For timer diagnostics, the most useful are: - /gc/heap/objects:objects — live object count - /sched/goroutines:goroutines — live goroutine count - /sched/latencies:seconds — scheduler delay distribution - /gc/pauses:seconds — GC pause distribution

Computing Derived Signals¶

A useful signal is live_objects / live_goroutines. If this ratio drifts upward over time, you have an object leak that is not goroutine-paired — strongly suggestive of timer or cache leaks.

func TimerSuspicionRatio() float64 {
    samples := []metrics.Sample{
        {Name: "/gc/heap/objects:objects"},
        {Name: "/sched/goroutines:goroutines"},
    }
    metrics.Read(samples)
    objs := float64(samples[0].Value.Uint64())
    gorout := float64(samples[1].Value.Uint64())
    if gorout == 0 {
        return 0
    }
    return objs / gorout
}

Export this as a gauge. A baseline value for a healthy service is typically in the hundreds (objects per goroutine). Drift to thousands per goroutine is a leak signal.

Scheduler Latency Histogram¶

/sched/latencies:seconds is a histogram of how long goroutines wait in the runnable queue before being scheduled. Rising tail latencies here correlate with rising GC pause times, which in turn correlate with rising heap (possibly from timer leaks).

func ScheduleLatencyP99() float64 {
    samples := []metrics.Sample{
        {Name: "/sched/latencies:seconds"},
    }
    metrics.Read(samples)
    hist := samples[0].Value.Float64Histogram()
    total := uint64(0)
    for _, c := range hist.Counts {
        total += c
    }
    target := uint64(float64(total) * 0.99)
    seen := uint64(0)
    for i, c := range hist.Counts {
        seen += c
        if seen >= target {
            return hist.Buckets[i+1]
        }
    }
    return 0
}

Export as a histogram or as the p99 gauge.
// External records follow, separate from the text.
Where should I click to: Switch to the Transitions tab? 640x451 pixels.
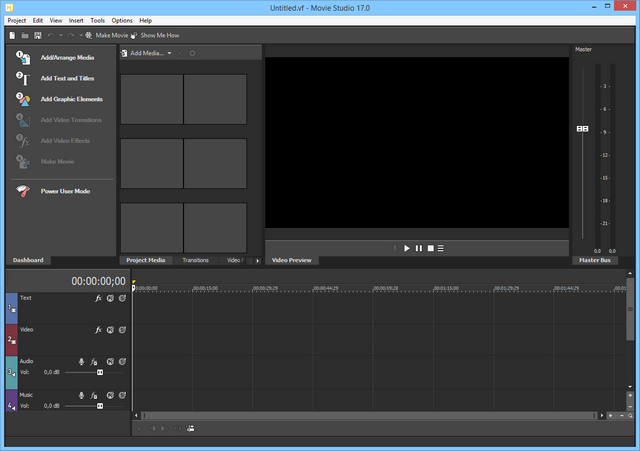tap(195, 260)
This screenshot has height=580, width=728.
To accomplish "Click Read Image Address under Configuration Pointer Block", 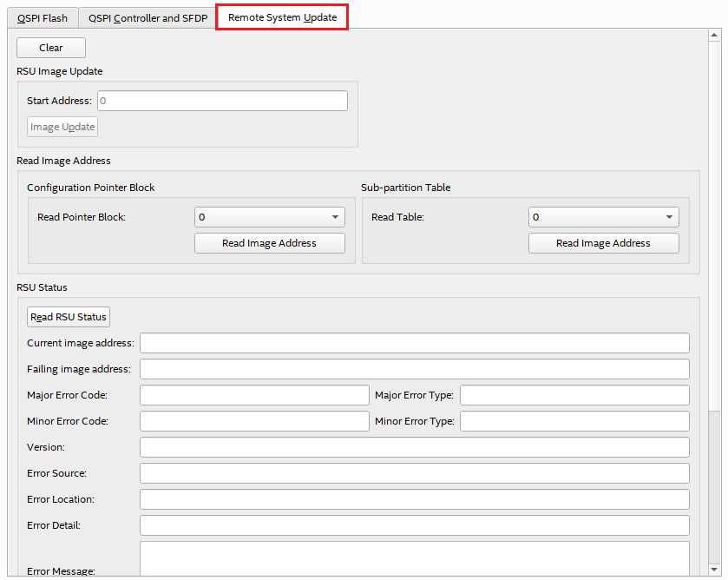I will click(269, 243).
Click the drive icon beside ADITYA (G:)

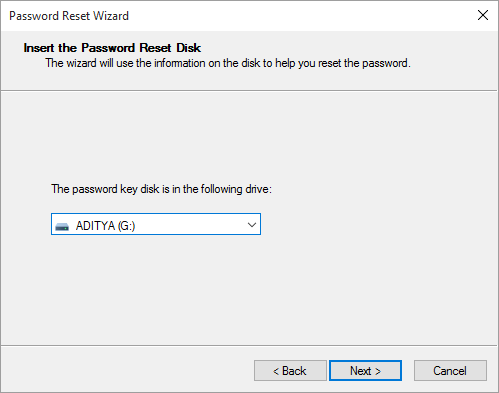click(62, 226)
Drift upward correlates with overall scheduler stress.

Appendix AN: Profiling in Restricted Environments¶

Some production environments do not allow direct access to pprof endpoints. This appendix covers strategies for those cases.
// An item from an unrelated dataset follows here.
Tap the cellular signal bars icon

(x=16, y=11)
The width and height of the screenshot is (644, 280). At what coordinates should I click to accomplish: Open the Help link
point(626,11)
Strategy 1: Profile-and-Ship¶

If the pod can write to a network volume or object store, have it periodically dump profiles and ship them:

package profiler

import (
    "bytes"
    "context"
    "fmt"
    "runtime/pprof"
    "time"

    "github.com/aws/aws-sdk-go/aws"
    "github.com/aws/aws-sdk-go/service/s3"
)

type S3Profiler struct {
    bucket   string
    keyTpl   string
    client   *s3.S3
    interval time.Duration
}

func (p *S3Profiler) Run(ctx context.Context) {
    t := time.NewTicker(p.interval)
    defer t.Stop()
    for {
        select {
        case <-ctx.Done():
            return
        case <-t.C:
            if err := p.dump(); err != nil {
                // log and continue
            }
        }
    }
}

func (p *S3Profiler) dump() error {
    var buf bytes.Buffer
    if err := pprof.Lookup("heap").WriteTo(&buf, 0); err != nil {
        return err
    }
    key := time.Now().UTC().Format(p.keyTpl)
    _, err := p.client.PutObject(&s3.PutObjectInput{
        Bucket: aws.String(p.bucket),
        Key:    aws.String(key),
        Body:   bytes.NewReader(buf.Bytes()),
    })
    return err
}

func main() {
    _ = fmt.Sprintf // illustrative only
}

Profiles accumulate in S3. The investigator pulls them down for offline analysis.

Strategy 2: Trigger by Signal¶

If the operator can kill -SIGUSR1 the process, install a signal handler that dumps a profile:

import (
    "os"
    "os/signal"
    "runtime/pprof"
    "syscall"
)

func init() {
    ch := make(chan os.Signal, 1)
    signal.Notify(ch, syscall.SIGUSR1)
    go func() {
        for range ch {
            f, err := os.Create(fmt.Sprintf("/tmp/heap-%d.pb.gz", time.Now().Unix()))
            if err != nil {
                continue
            }
            pprof.Lookup("heap").WriteTo(f, 0)
            f.Close()
        }
    }()
}

Operators trigger a profile by sending the signal; profile lands in /tmp (or wherever you configure).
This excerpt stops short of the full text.